Only one span of the listing below should come back. It runs from the line with "[tab] (373, 342)" through the line with "Catalog (148, 208)", and each of its lines must be reproduced exactly.

» Material supplied:
....

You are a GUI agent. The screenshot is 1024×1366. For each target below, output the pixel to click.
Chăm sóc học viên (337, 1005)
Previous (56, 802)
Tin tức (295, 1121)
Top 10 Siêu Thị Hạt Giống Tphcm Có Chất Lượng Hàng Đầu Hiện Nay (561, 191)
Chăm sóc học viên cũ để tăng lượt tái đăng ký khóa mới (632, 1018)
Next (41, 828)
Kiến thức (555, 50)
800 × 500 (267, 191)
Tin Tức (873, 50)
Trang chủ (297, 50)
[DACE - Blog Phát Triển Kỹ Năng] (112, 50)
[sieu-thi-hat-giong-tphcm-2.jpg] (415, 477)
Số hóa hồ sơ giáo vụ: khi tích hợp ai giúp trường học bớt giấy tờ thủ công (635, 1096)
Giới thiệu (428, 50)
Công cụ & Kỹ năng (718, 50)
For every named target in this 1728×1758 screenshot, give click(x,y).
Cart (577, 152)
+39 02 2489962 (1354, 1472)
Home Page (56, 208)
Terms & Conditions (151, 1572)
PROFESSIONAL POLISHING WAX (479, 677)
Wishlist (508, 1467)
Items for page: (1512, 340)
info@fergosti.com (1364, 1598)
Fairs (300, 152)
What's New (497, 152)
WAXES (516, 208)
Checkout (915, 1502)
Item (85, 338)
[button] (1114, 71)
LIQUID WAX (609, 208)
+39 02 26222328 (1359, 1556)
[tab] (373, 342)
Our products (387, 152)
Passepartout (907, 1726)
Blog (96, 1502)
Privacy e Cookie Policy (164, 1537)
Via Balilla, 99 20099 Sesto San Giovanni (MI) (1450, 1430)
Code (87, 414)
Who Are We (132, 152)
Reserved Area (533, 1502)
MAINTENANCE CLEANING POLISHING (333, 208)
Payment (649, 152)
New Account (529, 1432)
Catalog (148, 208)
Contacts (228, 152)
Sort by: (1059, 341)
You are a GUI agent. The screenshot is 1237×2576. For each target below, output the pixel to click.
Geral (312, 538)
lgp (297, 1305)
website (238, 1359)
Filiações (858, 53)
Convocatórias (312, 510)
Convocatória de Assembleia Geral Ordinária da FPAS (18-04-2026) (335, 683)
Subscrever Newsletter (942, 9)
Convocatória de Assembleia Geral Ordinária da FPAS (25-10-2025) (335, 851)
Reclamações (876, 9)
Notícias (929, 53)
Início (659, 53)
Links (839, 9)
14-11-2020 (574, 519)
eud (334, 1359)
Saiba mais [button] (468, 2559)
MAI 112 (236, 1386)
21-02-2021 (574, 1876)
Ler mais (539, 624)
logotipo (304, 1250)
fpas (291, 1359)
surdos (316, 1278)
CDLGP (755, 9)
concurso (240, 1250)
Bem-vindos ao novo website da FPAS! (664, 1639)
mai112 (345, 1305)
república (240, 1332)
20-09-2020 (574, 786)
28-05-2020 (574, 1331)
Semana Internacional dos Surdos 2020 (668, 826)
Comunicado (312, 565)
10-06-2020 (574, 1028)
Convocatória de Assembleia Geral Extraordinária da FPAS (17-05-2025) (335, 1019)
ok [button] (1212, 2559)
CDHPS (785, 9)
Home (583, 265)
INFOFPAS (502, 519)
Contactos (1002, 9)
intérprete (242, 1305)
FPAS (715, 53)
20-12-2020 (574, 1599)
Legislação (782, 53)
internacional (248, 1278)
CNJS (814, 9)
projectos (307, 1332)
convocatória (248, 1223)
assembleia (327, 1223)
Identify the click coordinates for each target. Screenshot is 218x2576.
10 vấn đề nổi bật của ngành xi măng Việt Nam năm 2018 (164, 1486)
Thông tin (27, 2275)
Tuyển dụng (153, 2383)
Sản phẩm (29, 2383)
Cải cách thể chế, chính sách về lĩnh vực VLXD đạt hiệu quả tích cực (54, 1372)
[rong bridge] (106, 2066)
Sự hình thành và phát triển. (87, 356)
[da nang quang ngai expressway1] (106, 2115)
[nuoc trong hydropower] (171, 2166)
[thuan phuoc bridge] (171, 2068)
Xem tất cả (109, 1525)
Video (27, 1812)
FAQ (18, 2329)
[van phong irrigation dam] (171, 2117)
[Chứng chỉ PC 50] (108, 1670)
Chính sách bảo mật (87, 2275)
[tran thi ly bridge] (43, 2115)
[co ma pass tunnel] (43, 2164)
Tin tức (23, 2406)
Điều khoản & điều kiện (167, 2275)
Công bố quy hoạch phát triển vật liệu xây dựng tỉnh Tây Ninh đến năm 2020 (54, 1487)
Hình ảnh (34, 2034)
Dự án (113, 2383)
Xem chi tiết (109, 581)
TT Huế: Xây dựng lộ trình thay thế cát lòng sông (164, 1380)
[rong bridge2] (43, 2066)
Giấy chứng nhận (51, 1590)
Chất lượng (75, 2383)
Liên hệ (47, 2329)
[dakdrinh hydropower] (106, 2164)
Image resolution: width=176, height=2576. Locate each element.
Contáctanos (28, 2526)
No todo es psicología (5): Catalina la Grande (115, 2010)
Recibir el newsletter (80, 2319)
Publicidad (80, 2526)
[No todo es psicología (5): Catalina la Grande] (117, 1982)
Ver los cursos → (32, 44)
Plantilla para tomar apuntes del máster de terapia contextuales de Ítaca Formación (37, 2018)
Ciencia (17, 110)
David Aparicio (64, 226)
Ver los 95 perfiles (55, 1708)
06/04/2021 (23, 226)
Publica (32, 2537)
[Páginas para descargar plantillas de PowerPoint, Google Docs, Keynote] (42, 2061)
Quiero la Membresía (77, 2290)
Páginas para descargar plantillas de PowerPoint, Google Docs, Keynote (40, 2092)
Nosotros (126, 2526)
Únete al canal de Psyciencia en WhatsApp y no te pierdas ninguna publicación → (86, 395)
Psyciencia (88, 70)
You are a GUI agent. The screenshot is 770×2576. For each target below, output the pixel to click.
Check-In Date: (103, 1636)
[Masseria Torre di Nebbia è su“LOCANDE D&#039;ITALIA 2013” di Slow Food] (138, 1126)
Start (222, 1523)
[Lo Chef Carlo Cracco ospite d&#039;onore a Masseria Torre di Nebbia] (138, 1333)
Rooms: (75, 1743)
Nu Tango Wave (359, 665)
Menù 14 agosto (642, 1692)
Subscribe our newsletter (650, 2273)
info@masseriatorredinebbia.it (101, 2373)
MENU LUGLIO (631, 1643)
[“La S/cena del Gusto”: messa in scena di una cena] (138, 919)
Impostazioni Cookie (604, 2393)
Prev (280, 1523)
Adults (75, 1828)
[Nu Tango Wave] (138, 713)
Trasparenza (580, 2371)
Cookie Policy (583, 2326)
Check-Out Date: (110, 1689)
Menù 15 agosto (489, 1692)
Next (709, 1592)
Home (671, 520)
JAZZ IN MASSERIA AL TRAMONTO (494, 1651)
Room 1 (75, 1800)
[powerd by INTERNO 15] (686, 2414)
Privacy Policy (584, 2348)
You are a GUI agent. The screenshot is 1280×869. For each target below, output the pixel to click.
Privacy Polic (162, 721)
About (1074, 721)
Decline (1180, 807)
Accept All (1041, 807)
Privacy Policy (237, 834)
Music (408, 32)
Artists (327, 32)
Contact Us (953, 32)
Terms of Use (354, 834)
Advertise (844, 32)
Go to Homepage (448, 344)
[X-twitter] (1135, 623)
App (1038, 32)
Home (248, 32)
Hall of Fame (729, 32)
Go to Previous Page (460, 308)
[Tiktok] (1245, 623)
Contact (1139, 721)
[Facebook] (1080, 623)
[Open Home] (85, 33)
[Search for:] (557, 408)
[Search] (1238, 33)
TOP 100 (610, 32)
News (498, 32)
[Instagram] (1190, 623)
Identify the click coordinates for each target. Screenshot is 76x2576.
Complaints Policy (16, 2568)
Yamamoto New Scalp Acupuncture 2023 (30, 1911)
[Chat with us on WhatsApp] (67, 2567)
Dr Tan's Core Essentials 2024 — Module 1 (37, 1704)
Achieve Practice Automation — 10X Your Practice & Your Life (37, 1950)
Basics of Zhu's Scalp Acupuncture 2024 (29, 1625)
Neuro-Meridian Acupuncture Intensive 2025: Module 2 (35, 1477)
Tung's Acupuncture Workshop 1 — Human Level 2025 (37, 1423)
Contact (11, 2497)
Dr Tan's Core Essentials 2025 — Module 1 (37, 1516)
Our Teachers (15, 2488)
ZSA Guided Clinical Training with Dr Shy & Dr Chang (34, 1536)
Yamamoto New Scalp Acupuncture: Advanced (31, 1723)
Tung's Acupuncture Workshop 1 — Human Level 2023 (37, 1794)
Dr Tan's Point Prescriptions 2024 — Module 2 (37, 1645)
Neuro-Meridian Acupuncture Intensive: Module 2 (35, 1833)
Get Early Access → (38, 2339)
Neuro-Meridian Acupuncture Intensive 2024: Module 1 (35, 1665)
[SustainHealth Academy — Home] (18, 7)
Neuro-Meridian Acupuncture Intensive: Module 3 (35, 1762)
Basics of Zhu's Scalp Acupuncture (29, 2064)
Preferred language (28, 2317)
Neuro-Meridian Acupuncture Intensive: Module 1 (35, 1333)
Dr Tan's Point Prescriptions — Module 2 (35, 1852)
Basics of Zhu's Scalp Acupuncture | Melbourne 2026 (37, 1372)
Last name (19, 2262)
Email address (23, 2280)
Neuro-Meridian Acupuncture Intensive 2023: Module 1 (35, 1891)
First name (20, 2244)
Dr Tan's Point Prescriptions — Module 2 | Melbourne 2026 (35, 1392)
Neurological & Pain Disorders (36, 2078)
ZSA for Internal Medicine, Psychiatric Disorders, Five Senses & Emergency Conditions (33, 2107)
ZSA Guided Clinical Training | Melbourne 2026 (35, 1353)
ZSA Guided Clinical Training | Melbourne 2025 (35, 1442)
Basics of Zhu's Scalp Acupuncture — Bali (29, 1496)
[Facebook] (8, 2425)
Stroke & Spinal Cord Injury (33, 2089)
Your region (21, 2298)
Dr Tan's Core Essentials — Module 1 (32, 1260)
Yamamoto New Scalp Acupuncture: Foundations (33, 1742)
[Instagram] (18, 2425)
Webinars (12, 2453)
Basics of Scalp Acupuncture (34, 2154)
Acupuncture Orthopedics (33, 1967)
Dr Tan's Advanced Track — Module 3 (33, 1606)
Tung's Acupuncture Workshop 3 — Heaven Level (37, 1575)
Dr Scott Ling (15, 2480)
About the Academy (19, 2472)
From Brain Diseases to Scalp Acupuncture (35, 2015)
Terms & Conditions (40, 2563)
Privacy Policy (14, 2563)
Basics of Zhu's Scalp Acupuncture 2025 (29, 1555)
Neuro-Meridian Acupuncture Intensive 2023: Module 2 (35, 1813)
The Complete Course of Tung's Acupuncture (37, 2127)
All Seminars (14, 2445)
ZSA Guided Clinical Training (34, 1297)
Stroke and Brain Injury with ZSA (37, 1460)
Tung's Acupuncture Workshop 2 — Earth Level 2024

....

» Reply to the task:
[tab] (373, 342)
Our products (387, 152)
Passepartout (907, 1726)
Blog (96, 1502)
Privacy e Cookie Policy (164, 1537)
Via Balilla, 99 20099 Sesto San Giovanni (MI) (1450, 1430)
Code (87, 414)
Who Are We (132, 152)
Reserved Area (533, 1502)
MAINTENANCE CLEANING POLISHING (333, 208)
Payment (649, 152)
New Account (529, 1432)
Catalog (148, 208)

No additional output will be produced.